Thursday, 17 December 2015: 10:35
302 (Moscone South)
Andrew W Lyda1, Xiao Zhang1,2, Craig L Glennie3, Kenneth W Hudnut4 and Benjamin A. Brooks5, (1)University of Houston, Houston, TX, United States, (2)National Center for Airborne Laser Mapping, Houston, TX, United States, (3)University of Houston, Geosensing System Engineering and Science, Houston, TX, United States, (4)USGS Pasadena Field Office, Pasadena, CA, United States, (5)USGS, Baltimore, MD, United States
Abstract:
We examine surface deformation caused by the Mw 6.0 24 August, 2014 South Napa Earthquake using high-resolution pre and post event airborne LiDAR (Light Detection and Ranging) observations. Temporally spaced LiDAR surveys taken before and after an earthquake can provide decimeter-level, 3D near-field estimates of deformation. These near-field deformation estimates can help constrain fault slip and rheology of shallow seismogenic zones. We compare and contrast estimates of deformation obtained from pre and post-event LiDAR data sets of the 2014 South Napa Earthquake using two change detection techniques, Iterative Control Point (ICP) and Particle Image Velocimetry (PIV).
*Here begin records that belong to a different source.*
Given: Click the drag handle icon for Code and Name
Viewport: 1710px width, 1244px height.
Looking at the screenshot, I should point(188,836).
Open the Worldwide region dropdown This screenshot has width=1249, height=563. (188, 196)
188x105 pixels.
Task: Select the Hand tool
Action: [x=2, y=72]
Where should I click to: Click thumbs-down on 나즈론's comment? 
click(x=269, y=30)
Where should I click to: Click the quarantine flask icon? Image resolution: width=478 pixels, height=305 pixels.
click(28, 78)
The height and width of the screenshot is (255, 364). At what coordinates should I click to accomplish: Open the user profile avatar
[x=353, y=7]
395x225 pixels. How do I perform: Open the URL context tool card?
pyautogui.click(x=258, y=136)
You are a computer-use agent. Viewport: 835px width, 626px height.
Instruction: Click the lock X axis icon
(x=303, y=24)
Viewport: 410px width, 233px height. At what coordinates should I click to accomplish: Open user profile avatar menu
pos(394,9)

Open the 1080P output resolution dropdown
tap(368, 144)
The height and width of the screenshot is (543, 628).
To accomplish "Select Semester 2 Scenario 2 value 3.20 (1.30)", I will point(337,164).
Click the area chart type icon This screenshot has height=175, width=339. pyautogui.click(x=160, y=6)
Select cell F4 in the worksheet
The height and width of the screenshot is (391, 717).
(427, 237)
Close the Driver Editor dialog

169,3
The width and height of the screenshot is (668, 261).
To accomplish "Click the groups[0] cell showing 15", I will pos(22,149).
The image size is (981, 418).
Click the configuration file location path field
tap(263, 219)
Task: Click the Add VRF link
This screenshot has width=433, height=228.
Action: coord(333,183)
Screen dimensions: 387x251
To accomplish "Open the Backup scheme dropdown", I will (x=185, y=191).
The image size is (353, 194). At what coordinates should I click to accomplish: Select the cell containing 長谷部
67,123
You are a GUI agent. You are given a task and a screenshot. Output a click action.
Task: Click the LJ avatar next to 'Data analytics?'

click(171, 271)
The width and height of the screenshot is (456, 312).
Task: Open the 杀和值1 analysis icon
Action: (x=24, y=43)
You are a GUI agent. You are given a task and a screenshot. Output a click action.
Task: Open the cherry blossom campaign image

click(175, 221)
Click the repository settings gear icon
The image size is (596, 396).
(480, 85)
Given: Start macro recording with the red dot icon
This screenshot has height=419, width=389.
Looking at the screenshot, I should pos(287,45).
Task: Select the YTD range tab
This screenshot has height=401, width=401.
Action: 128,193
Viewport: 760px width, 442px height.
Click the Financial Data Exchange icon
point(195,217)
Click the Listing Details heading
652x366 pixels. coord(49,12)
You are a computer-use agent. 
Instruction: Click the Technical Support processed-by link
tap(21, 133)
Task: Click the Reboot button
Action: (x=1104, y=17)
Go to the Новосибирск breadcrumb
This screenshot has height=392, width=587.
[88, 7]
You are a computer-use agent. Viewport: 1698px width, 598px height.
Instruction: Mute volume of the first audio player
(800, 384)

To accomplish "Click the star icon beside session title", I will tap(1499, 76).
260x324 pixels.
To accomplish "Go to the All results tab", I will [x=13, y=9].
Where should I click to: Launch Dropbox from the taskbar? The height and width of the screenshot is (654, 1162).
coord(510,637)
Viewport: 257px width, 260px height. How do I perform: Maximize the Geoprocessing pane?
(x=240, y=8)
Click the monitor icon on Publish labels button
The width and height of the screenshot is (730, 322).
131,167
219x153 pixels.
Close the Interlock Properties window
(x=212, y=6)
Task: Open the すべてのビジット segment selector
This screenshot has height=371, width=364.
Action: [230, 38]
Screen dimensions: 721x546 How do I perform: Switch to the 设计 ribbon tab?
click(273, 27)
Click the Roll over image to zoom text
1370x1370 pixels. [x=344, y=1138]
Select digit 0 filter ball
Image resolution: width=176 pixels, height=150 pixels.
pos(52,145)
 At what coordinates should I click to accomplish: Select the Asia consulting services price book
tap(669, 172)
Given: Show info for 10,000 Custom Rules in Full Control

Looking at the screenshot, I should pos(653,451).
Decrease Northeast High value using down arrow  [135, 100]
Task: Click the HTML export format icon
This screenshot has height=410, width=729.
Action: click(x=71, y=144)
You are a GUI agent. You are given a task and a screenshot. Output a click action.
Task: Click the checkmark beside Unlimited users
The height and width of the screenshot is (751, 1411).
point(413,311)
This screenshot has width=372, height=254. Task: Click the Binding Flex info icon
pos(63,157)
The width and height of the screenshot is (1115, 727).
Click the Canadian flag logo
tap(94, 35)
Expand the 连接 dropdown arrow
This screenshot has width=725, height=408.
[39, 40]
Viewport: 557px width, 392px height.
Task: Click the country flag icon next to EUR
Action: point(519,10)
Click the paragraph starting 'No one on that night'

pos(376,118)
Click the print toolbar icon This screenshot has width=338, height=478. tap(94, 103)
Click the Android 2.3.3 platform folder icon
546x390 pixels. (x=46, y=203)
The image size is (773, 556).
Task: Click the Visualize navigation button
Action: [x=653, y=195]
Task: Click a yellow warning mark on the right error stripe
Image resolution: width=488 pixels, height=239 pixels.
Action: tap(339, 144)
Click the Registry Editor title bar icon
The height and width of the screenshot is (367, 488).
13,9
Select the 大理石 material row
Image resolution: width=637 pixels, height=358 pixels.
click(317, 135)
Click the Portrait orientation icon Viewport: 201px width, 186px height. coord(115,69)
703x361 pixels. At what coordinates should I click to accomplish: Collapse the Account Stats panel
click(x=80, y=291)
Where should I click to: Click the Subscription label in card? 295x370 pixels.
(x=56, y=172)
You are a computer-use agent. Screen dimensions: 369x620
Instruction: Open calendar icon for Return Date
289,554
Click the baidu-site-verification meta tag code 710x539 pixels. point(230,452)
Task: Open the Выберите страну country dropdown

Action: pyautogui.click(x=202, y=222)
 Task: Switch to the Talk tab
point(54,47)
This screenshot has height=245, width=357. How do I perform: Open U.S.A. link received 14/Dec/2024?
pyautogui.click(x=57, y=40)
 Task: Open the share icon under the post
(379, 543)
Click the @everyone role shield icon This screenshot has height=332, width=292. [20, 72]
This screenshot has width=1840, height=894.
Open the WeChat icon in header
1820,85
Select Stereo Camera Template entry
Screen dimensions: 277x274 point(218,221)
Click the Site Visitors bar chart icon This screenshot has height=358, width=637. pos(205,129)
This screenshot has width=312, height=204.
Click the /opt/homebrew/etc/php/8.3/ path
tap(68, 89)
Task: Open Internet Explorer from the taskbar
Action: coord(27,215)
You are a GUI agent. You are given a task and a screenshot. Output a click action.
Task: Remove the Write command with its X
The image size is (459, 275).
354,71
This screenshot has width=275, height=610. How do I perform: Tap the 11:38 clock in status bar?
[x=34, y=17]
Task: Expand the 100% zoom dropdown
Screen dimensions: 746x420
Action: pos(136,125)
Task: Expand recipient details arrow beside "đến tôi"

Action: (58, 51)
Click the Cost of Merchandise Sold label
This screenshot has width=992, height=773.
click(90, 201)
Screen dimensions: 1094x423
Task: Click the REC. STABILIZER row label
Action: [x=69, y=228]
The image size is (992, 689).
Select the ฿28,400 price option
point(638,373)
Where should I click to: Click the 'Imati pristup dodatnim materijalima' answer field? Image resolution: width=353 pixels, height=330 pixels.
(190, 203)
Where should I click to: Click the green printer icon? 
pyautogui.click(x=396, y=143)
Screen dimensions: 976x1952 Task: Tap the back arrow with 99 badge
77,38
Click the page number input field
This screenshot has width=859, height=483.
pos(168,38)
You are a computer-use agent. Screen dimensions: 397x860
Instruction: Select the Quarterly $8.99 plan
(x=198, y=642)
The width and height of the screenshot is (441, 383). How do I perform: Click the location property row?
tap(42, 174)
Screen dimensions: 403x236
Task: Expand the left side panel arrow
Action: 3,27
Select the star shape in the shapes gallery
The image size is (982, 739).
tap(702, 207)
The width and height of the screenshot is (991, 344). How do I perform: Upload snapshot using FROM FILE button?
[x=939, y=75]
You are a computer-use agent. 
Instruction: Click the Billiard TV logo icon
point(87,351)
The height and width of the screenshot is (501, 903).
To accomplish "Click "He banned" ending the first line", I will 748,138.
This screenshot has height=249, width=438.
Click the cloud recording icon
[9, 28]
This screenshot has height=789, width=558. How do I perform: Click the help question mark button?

The ICP algorithm has been and still is the primary technique for acquiring three dimensional deformations from airborne LiDAR data sets. It conducts a rigid registration of pre-event data points to post event data points via iteratively matching data points with the smallest Euclidian distances between data sets. PIV is a technique derived from fluid mechanics that measures the displacement of a particle between two images of known time. LiDAR points act as the particles within the point cloud images so that their movement represents the horizontal deformation of the surface. The results from these change detection techniques are presented and further analyzed for differences between the techniques, the effects of temporal spacing between LiDAR collections, and the use of permanent LiDAR scatterers to constrain deformation estimates. The airborne LiDAR results will also be compared with far field deformations from space based geodetic techniques (InSAR and GNSS) and field observations of surface displacement.